Author Ernest J. Gaines Dead at Age 86

By N. Jamiyla Chisholm Nov 06, 2019

Ernest J. Gaines, the author of nine novels, including “The Autobiography of Miss Jane Pittman,” died on Tuesday (November 5) at age 86. Per the University of Louisiana at Lafayette, where Gaines was writer-in-residence emeritus, he passed away at his home with his wife Dianne Gaines nearby.

The Louisiana-native was the first person from his state to win the Humanist of the Year Award, and he was also a MacArthur Fellow and a National Medal of the Arts recipient. His works have been translated into more than 14 languages.
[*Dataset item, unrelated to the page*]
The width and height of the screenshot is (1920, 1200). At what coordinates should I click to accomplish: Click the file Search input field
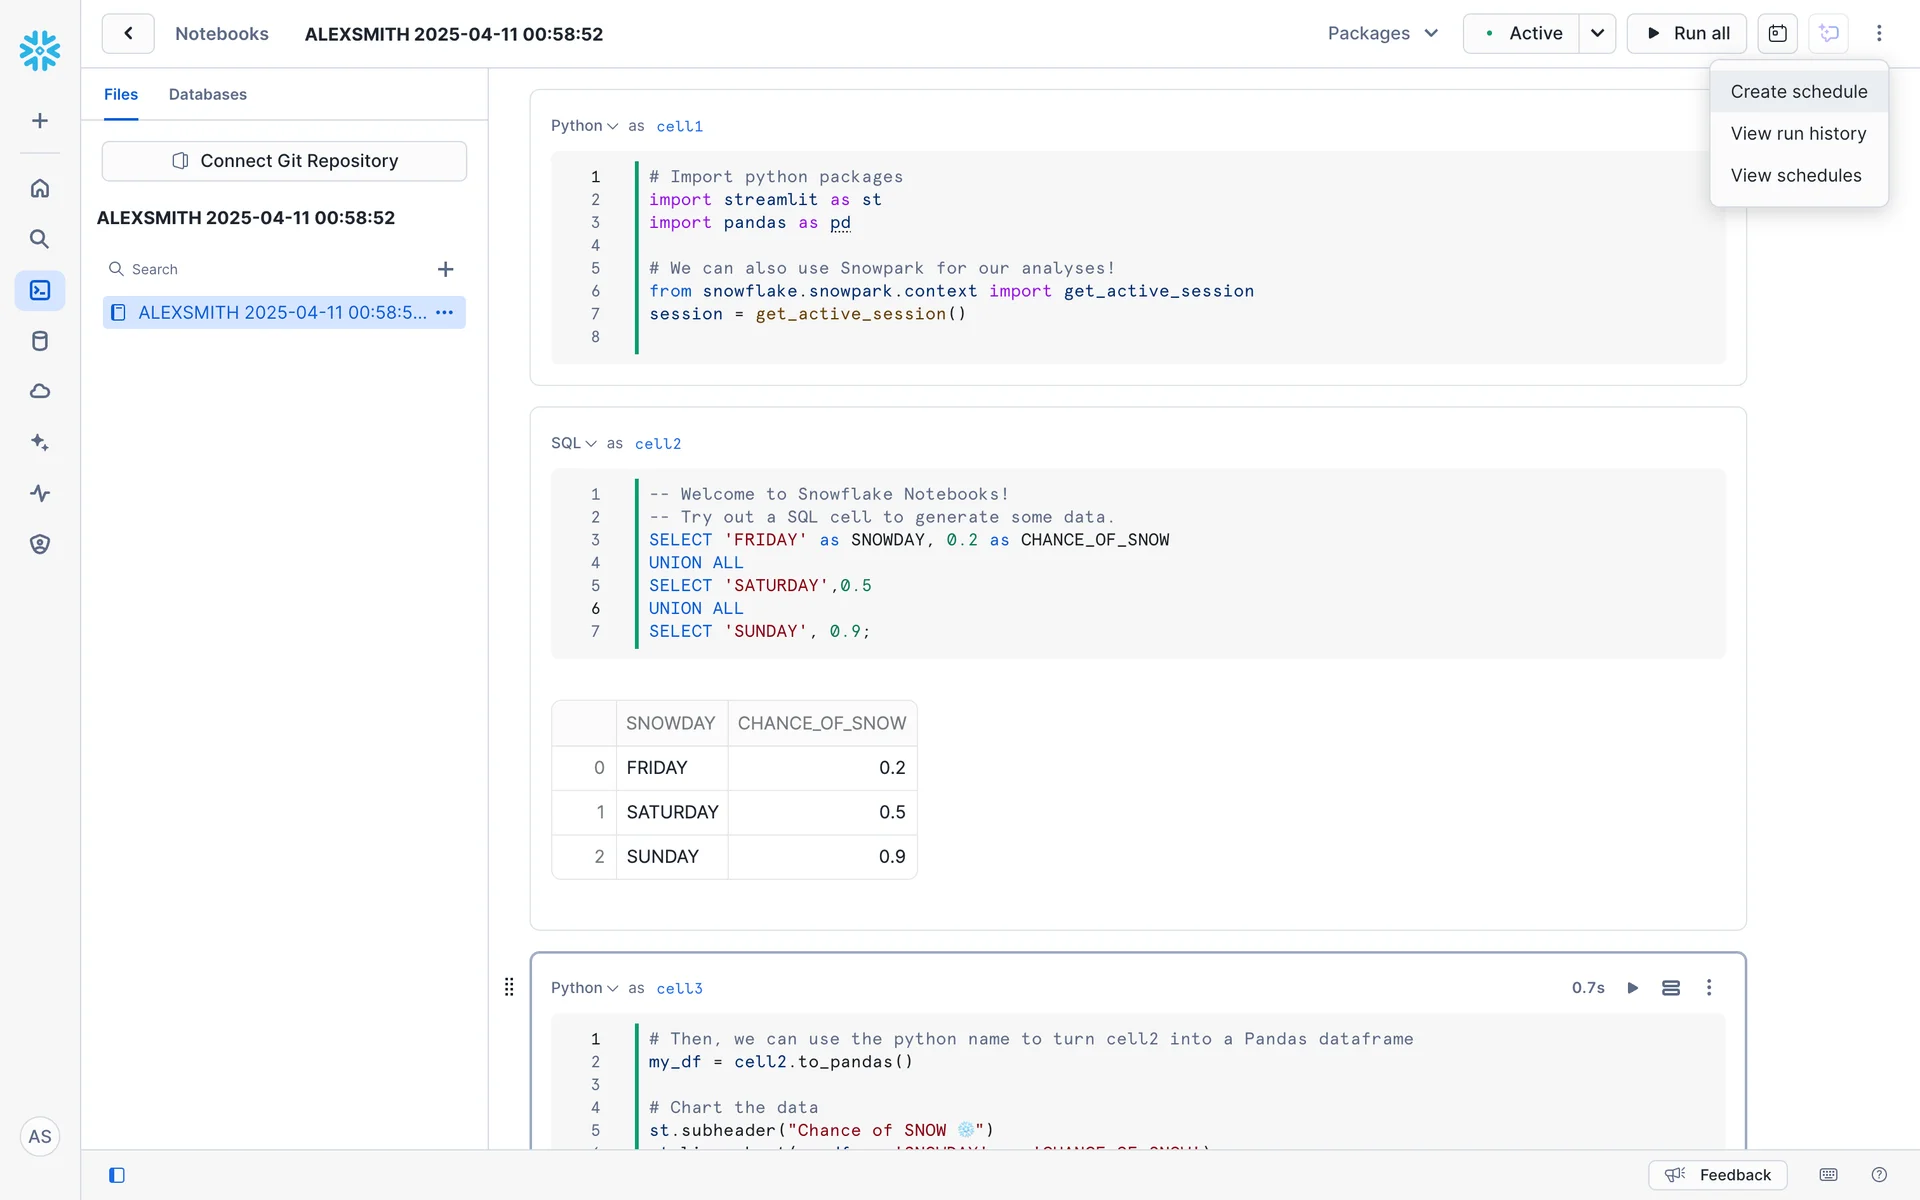click(270, 269)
The fictional story of “Miss Jane Pittman,” who lived through slavery and the 1960s Black Power movement, is described as the “first neo-slave narrative and was required reading in French schools,” according to UL Lafayette, where the Ernest J. Gaines Center stands as an international research center and archive dedicated to preserving Gaines’s works. It was also turned into the award-winning 1974 television film that earned Cicely Tyson two Emmy Awards for her portrayal of the main character.

Having grown up on a plantation, Gaines was acutely attuned to the lived experiences of Black folks in the rural South. He tapped that experience in his first novel, “Of Love and Dust,” which centered a young Black man who was released on a bond for a murder accusation and then sent to work the fields. “When I brought my young killer to the plantation, I knew the kind of house he would have to live in; I had lived there 15 years myself,” Gaines said in “Conversations With Ernest Gaines,” The New York Times reported. “I knew the kind of food he would eat; the same kind that I had eaten. I knew the kind of clothes he would wear, because I had worn the khaki and denim clothes myself. I knew the work he would have to do.”

And he also knew what it took to craft a great story. “If a book doesn’t have form, then damn, it ain’t no novel,” he told The Times in 1978. “We can go down the block right now and find a guy on the next corner who’ll tell the biggest and truest story you can ever hear. Now, putting that story down on paper so that a million people can read and feel and hear it like you on that street corner, that’s going to take form. That’s writing.”